In the records below, find every line with the word "window" and copy it.
*** Dataset records Section Begins ***
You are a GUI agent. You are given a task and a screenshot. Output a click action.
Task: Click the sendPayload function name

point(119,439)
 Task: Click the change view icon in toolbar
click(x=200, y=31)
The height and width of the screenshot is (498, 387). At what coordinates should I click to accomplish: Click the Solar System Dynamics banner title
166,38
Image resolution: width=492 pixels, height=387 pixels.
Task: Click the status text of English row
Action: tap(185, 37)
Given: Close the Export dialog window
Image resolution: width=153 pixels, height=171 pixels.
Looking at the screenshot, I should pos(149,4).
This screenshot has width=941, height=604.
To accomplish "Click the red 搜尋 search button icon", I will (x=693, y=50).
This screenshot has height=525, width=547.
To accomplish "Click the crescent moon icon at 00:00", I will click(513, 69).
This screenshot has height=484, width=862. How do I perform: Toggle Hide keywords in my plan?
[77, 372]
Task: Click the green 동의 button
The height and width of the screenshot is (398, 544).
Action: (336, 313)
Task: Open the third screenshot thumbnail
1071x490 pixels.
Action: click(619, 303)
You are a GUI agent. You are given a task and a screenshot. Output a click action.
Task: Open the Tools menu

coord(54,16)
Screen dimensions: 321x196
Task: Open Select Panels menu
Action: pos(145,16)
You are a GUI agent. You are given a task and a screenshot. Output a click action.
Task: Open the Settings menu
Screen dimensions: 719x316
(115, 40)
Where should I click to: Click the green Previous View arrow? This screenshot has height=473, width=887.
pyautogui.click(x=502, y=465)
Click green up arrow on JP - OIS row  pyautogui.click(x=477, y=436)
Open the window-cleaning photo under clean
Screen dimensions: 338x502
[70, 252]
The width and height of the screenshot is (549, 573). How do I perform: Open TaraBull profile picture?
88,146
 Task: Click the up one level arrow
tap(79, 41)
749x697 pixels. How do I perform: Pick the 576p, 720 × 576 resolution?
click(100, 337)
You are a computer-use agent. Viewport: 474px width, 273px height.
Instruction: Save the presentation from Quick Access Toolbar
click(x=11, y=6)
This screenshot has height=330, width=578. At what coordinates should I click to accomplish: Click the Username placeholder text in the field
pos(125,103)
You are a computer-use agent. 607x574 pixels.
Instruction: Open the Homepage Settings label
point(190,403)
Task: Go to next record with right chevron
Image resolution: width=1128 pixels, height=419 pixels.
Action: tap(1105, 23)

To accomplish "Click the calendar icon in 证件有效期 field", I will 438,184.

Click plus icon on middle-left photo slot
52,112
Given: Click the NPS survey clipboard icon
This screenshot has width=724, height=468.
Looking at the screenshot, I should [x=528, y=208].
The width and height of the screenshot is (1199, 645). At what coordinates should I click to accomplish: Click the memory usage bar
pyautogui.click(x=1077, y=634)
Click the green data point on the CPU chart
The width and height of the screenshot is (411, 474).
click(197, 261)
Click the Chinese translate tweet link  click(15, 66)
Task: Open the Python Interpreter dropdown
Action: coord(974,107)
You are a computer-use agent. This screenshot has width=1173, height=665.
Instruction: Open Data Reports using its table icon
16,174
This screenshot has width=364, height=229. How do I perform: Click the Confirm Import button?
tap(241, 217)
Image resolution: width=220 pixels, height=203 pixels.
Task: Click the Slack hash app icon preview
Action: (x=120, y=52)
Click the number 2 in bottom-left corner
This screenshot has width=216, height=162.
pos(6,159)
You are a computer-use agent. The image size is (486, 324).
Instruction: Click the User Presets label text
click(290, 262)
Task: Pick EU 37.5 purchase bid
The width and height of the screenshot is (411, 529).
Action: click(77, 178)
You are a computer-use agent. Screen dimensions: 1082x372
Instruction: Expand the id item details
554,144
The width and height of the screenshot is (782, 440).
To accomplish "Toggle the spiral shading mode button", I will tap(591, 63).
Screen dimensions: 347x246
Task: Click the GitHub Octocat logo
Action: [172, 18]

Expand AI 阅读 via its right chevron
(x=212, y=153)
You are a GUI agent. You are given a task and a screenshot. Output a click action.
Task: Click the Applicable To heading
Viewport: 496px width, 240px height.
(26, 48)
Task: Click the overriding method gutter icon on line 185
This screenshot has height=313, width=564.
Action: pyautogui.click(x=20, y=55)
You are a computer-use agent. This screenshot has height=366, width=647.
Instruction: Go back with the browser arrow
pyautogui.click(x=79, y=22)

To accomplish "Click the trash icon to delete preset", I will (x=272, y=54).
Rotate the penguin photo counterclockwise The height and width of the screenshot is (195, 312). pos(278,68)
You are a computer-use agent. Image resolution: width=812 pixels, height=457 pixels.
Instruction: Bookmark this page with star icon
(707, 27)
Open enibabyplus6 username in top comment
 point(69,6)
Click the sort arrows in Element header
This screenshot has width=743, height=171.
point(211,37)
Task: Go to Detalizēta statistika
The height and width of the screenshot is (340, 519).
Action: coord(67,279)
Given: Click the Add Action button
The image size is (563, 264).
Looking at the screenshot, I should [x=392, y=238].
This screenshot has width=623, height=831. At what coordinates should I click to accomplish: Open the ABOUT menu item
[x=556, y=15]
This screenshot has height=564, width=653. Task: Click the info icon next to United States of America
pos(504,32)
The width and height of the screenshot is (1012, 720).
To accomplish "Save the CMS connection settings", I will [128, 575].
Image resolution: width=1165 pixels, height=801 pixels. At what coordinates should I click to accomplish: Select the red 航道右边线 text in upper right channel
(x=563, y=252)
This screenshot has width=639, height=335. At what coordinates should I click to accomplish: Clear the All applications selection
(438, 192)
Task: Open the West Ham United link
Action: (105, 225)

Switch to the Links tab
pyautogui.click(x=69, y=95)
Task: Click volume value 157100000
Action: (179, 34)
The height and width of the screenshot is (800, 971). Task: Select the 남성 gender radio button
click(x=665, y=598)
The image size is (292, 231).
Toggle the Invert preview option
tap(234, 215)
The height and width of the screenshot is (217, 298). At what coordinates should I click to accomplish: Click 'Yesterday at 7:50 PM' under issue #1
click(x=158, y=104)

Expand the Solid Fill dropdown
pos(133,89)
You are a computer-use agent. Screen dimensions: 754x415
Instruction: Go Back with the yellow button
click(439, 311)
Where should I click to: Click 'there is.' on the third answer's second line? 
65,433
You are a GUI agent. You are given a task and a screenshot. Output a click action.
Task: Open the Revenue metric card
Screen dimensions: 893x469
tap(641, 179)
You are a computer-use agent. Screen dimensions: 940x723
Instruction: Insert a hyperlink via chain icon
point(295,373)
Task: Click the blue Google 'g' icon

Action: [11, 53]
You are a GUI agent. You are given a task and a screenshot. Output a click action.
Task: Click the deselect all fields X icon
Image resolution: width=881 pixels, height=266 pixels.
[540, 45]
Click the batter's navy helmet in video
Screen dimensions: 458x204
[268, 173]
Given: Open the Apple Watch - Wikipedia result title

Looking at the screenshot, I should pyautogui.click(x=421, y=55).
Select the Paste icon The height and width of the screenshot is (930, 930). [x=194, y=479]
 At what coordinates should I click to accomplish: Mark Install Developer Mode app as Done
*** Dataset records Section Ends ***
(Written reply):
Given: Close the Export dialog window
Open the window-cleaning photo under clean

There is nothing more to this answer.